## STORED RECORDS
= = =
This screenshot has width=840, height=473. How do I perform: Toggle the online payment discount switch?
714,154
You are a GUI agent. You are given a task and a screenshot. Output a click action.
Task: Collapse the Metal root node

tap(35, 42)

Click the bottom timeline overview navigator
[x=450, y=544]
= = =
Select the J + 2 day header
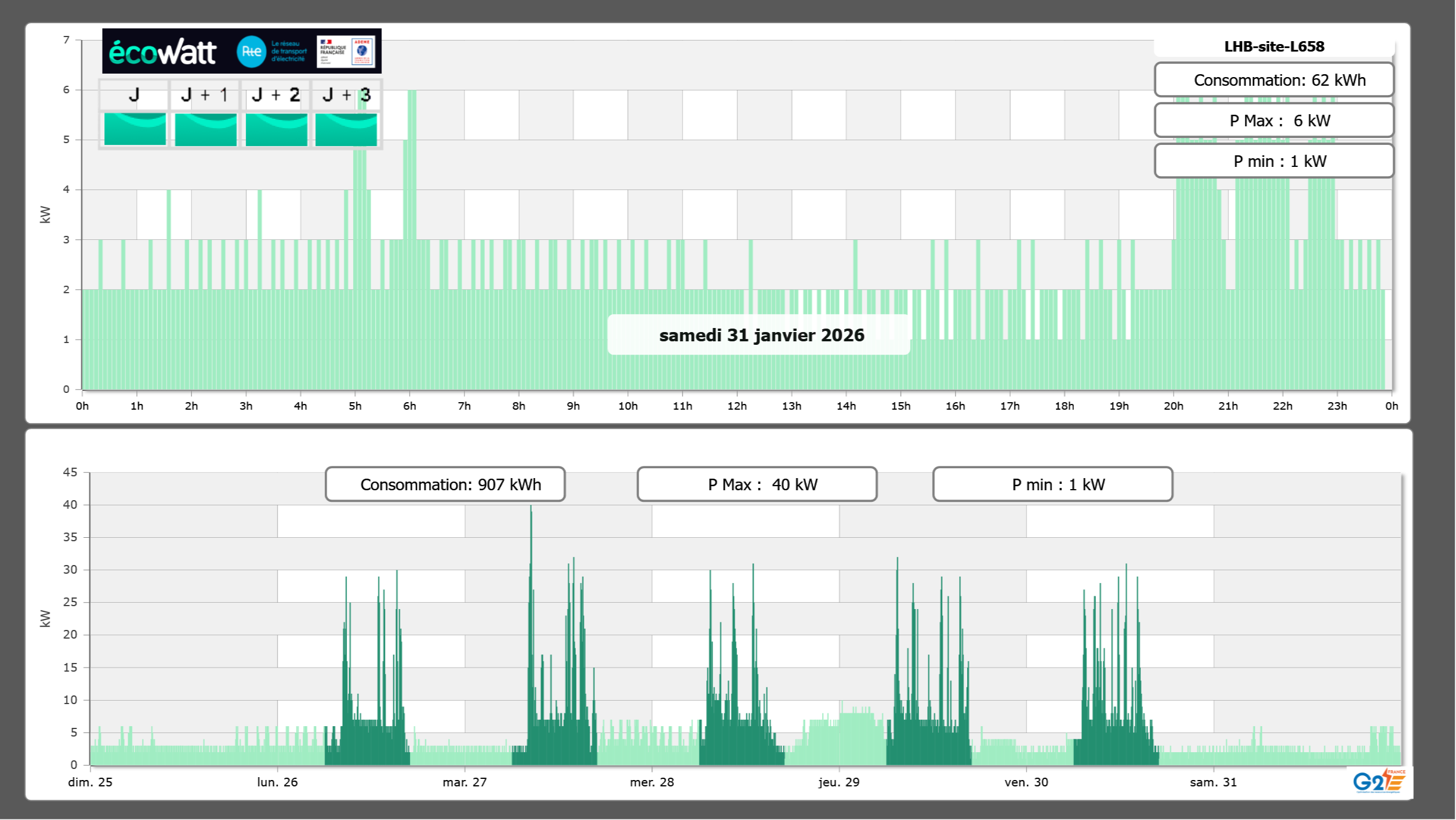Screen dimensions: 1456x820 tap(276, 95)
= = =
## WHAT NEEDS TO BE DONE
From the data above, select and copy out every line containing the word "screenshot".

## OUTPUT
This screenshot has width=840, height=473. How do I perform: Toggle the online payment discount switch?
You are a GUI agent. You are given a task and a screenshot. Output a click action.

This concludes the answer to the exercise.